* Aim
Can you copy out each of the entries below line for line, without changing a single character?

* Provided data
....
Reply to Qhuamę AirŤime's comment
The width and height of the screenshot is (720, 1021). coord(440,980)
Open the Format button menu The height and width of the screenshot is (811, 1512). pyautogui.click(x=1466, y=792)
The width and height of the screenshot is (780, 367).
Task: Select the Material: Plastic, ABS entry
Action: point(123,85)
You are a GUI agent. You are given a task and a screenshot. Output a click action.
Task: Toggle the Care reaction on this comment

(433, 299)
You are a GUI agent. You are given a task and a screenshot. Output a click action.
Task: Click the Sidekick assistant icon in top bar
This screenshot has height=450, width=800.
....
* Solution to this exercise
Reply to Qhuamę AirŤime's comment
The width and height of the screenshot is (720, 1021). coord(440,980)
Open the Format button menu The height and width of the screenshot is (811, 1512). pyautogui.click(x=1466, y=792)
The width and height of the screenshot is (780, 367).
Task: Select the Material: Plastic, ABS entry
Action: point(123,85)
You are a GUI agent. You are given a task and a screenshot. Output a click action.
Task: Toggle the Care reaction on this comment

(433, 299)
You are a GUI agent. You are given a task and a screenshot. Output a click action.
Task: Click the Sidekick assistant icon in top bar
This screenshot has height=450, width=800.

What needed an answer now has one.